##### Provided data #####
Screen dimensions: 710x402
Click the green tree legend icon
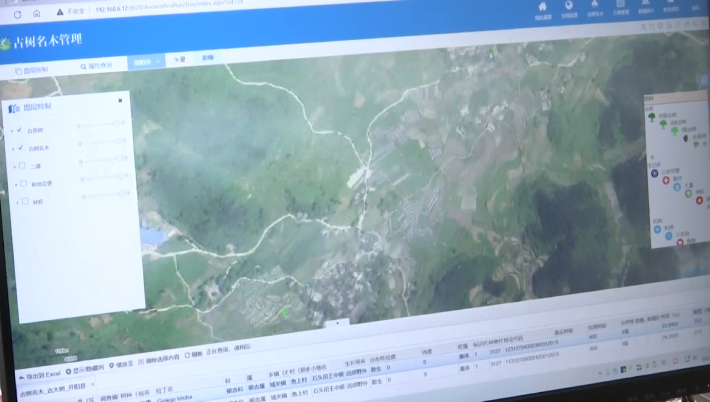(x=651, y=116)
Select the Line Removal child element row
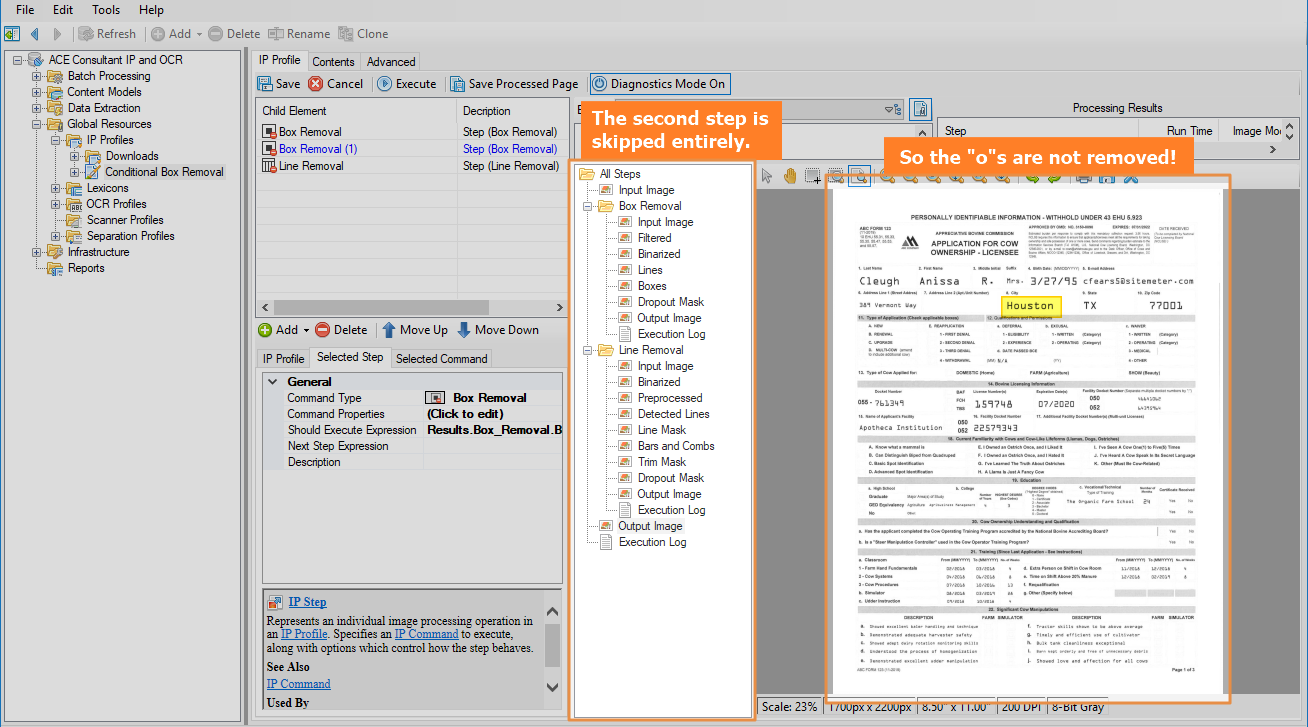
#####
##### Provided data #####
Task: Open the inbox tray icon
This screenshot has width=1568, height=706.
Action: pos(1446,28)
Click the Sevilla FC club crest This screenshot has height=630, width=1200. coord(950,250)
#####
##### Provided data #####
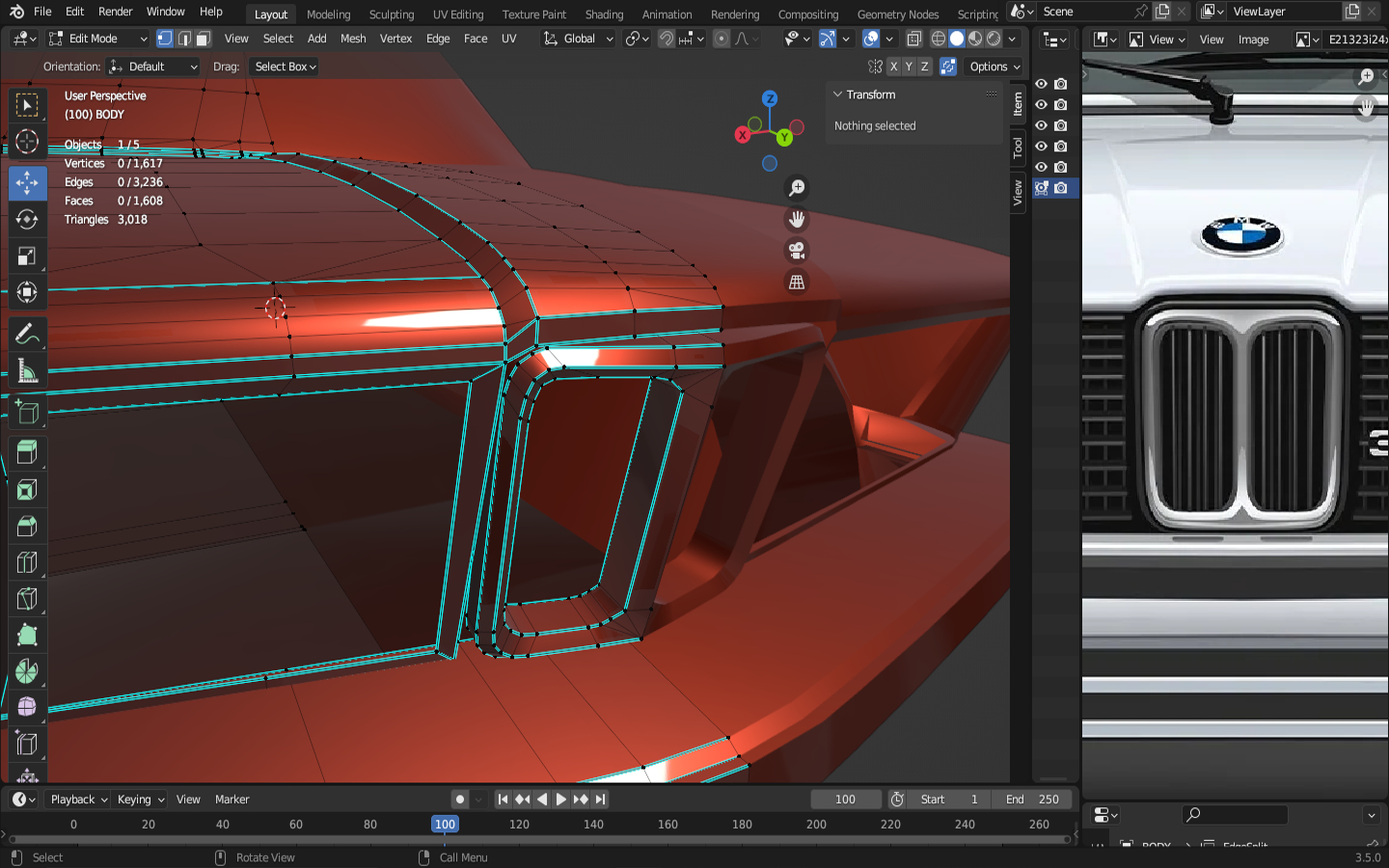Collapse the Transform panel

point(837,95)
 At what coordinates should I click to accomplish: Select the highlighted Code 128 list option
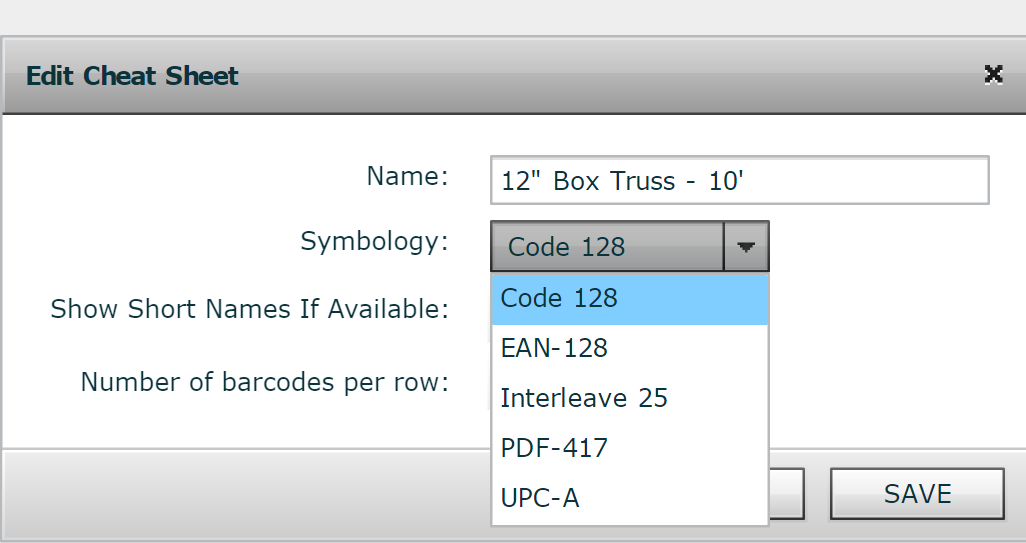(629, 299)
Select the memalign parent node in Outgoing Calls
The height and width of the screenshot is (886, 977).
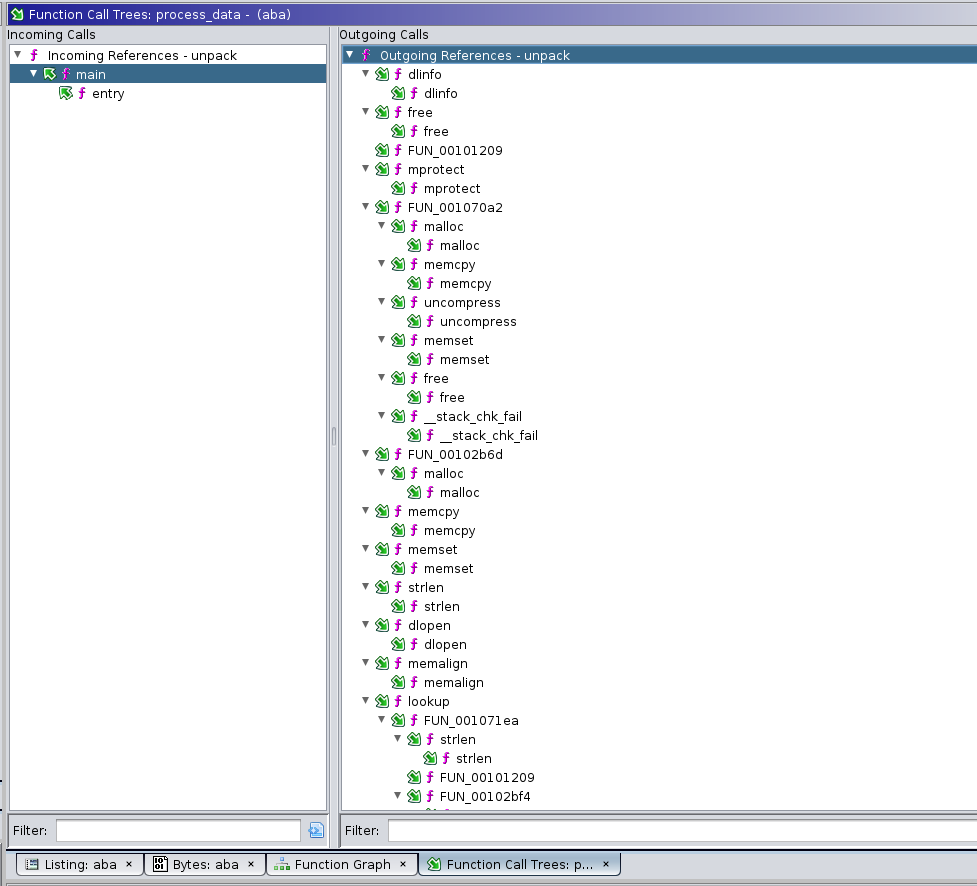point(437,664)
#####
Within the listing above, the range opens at the line with "Task: Open the inbox tray icon" and closes at the line with "Click the Sevilla". Reproduce exactly the lines of that range, including both ends.

- **Output for this task**
Task: Open the inbox tray icon
This screenshot has width=1568, height=706.
Action: pos(1446,28)
Click the Sevilla FC club crest This screenshot has height=630, width=1200. coord(950,250)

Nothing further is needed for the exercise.